- Activity:
For the records below, report how many lines include the string "mode", leaving out everything except the number.
(Records shown Opens)
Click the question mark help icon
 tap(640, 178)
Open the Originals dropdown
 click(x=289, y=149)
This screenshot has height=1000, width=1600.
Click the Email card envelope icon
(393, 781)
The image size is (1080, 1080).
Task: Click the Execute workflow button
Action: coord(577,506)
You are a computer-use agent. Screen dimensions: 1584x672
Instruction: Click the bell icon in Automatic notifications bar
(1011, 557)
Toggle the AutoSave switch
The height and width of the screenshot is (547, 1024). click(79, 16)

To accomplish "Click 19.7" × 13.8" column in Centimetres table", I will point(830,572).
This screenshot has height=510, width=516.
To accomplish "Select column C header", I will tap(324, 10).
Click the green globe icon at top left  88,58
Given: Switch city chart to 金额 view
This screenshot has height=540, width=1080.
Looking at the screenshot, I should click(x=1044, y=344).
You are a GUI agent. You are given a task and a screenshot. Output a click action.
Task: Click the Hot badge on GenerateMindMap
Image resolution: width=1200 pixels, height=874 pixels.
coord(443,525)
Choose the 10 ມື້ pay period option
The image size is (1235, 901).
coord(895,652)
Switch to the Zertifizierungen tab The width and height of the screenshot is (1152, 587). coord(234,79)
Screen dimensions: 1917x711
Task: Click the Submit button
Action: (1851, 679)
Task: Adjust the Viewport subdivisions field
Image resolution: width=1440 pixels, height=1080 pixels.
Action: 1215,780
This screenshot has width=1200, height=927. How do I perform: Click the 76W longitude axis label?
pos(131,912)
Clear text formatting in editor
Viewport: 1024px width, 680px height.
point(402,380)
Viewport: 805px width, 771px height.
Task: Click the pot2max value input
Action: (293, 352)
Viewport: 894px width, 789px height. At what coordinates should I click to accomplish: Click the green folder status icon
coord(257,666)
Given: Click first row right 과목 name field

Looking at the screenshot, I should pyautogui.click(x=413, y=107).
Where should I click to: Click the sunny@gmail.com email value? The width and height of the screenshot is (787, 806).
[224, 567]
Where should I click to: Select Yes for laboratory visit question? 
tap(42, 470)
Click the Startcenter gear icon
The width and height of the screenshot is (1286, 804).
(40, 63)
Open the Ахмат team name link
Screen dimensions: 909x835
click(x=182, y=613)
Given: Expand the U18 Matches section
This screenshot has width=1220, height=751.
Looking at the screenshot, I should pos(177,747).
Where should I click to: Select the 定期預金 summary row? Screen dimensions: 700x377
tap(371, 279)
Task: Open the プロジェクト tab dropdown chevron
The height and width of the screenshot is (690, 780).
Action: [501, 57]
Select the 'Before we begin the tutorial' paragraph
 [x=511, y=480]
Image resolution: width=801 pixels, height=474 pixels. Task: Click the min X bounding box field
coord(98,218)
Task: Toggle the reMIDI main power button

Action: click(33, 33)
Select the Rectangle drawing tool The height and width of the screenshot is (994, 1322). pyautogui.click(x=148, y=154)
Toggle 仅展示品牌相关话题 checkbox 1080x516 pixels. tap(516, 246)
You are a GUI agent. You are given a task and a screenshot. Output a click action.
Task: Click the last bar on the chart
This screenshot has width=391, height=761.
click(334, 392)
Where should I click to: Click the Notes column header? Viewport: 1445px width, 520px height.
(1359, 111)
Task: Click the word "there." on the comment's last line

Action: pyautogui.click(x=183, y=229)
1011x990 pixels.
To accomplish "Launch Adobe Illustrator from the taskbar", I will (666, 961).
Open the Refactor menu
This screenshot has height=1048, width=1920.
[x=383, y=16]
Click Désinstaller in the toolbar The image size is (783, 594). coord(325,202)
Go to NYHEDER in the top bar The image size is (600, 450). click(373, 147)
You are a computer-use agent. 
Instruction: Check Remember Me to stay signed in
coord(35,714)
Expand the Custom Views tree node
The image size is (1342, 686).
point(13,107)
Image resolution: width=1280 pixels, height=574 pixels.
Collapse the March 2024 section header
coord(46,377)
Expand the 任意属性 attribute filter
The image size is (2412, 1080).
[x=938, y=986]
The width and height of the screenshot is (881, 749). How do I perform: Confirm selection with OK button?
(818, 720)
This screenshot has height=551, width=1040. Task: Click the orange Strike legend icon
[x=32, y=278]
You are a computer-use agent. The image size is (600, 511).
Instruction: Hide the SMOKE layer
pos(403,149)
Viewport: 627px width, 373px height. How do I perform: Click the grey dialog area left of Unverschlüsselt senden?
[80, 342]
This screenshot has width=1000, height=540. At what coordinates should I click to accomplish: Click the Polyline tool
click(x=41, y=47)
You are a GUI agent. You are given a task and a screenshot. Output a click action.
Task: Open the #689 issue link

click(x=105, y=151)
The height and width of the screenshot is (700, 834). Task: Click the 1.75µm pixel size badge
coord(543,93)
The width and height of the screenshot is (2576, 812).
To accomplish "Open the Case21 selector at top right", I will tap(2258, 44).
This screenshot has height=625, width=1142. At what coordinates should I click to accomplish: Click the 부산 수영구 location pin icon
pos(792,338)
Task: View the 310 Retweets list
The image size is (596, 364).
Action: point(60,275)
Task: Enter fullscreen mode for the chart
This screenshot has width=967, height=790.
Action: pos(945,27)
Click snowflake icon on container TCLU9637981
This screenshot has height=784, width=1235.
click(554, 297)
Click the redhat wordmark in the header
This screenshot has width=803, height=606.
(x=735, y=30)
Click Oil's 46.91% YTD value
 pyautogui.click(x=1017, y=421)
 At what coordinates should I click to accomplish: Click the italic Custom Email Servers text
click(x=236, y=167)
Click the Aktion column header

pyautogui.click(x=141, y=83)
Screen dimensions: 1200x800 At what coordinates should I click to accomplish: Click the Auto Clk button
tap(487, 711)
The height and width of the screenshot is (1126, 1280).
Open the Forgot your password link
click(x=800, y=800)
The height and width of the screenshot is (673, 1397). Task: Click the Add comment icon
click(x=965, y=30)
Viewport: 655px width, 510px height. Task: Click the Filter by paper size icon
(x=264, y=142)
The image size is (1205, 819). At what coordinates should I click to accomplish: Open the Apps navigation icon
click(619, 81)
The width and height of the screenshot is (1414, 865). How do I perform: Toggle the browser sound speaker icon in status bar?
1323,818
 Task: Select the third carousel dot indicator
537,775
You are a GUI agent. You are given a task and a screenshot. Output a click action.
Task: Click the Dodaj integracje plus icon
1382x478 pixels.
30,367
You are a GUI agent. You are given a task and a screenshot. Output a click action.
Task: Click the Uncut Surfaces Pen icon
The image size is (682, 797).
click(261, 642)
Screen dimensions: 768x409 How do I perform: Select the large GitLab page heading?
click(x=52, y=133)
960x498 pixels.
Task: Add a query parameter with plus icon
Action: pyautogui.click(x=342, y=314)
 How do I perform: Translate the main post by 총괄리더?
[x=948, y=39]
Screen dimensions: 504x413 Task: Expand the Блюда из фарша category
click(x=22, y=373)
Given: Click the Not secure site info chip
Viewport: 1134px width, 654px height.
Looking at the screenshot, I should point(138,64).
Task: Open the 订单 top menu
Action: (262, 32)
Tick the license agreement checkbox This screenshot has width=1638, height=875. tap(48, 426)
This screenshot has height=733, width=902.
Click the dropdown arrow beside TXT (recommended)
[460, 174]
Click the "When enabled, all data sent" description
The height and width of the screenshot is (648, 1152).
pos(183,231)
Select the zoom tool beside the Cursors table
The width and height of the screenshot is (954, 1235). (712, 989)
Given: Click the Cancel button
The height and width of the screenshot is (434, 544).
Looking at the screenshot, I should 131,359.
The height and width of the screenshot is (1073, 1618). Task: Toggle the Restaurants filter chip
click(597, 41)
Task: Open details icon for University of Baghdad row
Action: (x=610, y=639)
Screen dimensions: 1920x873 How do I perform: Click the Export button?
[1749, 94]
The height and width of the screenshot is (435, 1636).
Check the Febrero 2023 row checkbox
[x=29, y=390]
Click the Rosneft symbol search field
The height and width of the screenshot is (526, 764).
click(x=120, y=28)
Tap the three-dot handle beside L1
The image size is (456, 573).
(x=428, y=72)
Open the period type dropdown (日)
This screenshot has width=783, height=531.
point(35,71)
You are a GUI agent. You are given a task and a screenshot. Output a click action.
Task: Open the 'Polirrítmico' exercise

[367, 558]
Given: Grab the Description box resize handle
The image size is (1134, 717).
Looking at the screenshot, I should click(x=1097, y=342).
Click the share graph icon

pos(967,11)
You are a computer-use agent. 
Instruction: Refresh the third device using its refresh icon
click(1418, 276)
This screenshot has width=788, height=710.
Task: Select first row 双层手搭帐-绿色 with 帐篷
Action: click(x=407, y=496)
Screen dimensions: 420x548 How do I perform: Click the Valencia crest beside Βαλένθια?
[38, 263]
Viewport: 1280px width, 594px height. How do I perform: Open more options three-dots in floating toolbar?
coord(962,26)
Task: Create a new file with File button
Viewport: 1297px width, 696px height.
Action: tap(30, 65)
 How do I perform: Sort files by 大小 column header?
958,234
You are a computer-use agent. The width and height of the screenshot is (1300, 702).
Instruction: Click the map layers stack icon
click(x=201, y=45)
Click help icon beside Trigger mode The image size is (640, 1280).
(Records shown Closes)
- Expected answer:
2